Quel che appare più condivisibile è piuttosto la tendenza a occuparsi delle “parole del momento”, come appunto l’economia circolare, potrebbe andare avanti ancora a lungo. “Sembra che un numero crescente di accademici nel campo – chiosa Kirchherr – concorderebbe sul fatto che è improbabile che la quota di cazzate accademiche diminuisca nei prossimi anni”. Ciò avverrebbe perché molti studiosi, per essere riconosciuti dalla comunità accademica e conseguire maggiori titoli nonché per ricevere finanziamenti ad hoc, provano a intercettare le tendenze senza averle nemmeno del tutto esplorate.

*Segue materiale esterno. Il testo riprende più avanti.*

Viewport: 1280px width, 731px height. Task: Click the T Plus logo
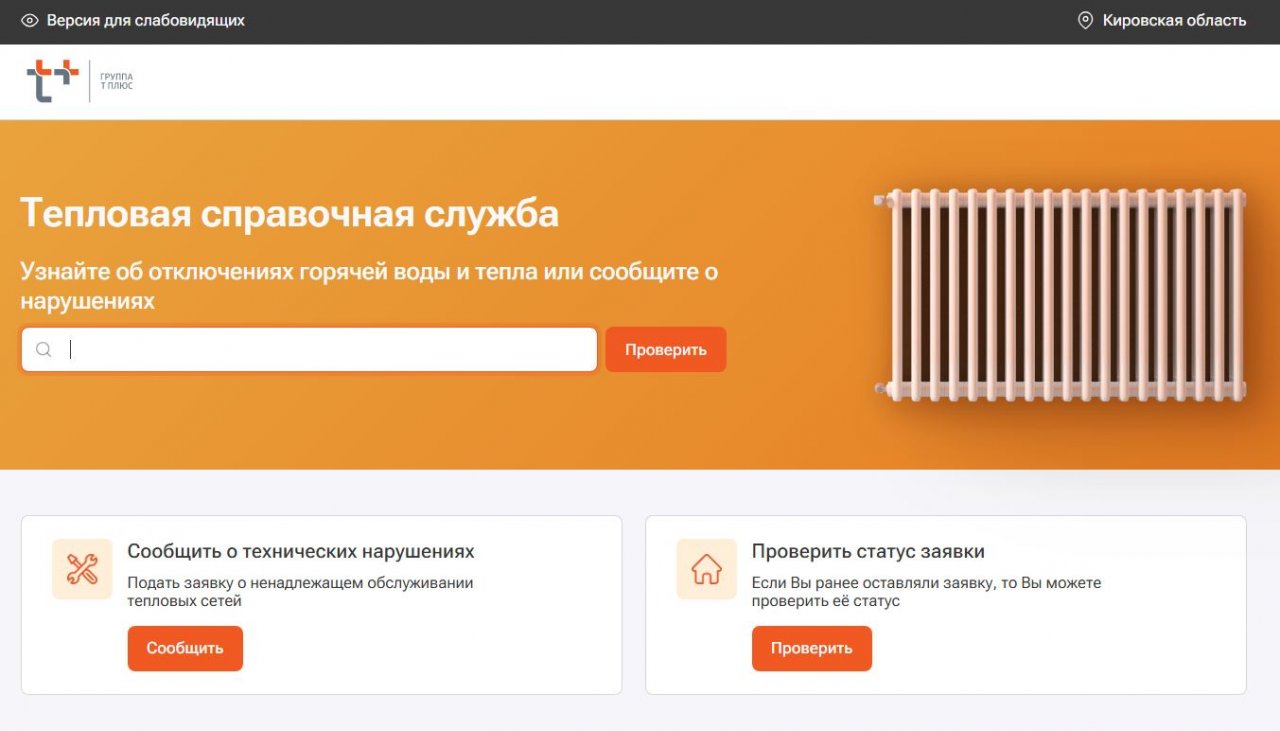click(52, 81)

Il problema, insomma, è insito nel sistema che origina la proliferazione di studi sciatti e molto simili tra loro. “Potrebbe quindi non essere giusto incolpare tutti gli accademici là fuori per aver sfornato cazzate accademiche – riconosce Kirchherr -. Piuttosto, l’attenzione potrebbe essere rivolta alle élite che hanno progettato un sistema accademico che sbaglia a privilegiare articoli molto citati. In altre parole: il sistema accademico è così concentrato su obiettivi quantitativi che potrebbe aver dimenticato cosa questi obiettivi avrebbero dovuto misurare. Sostituire questo sistema con uno che alla fine produca meno stronzate accademiche non è un compito banale”.

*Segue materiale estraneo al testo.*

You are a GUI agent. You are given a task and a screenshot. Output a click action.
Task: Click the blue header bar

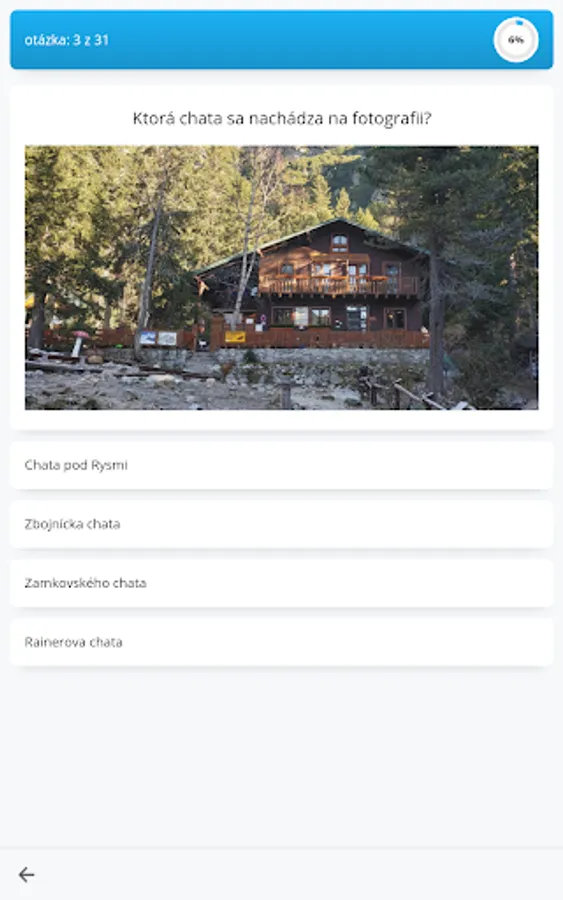[x=281, y=40]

L’articolo si conclude infine con un invito rivolto a chi effettua ricerche nell’ambito della sostenibilità e dell’economia circolare. Prima di intraprendere uno studio bisognerebbe rivolgersi una domanda: “sto contribuendo ad alimentare la pila di cazzate accademiche o sto contribuendo al progresso della conoscenza del mio campo?”. Peccato che per cambiare i sistemi iniqui le scelte individuali, da sole, possono ben poco. Come sanno bene lettori e lettrici dell’economia circolare. Ma questo è un altro discorso.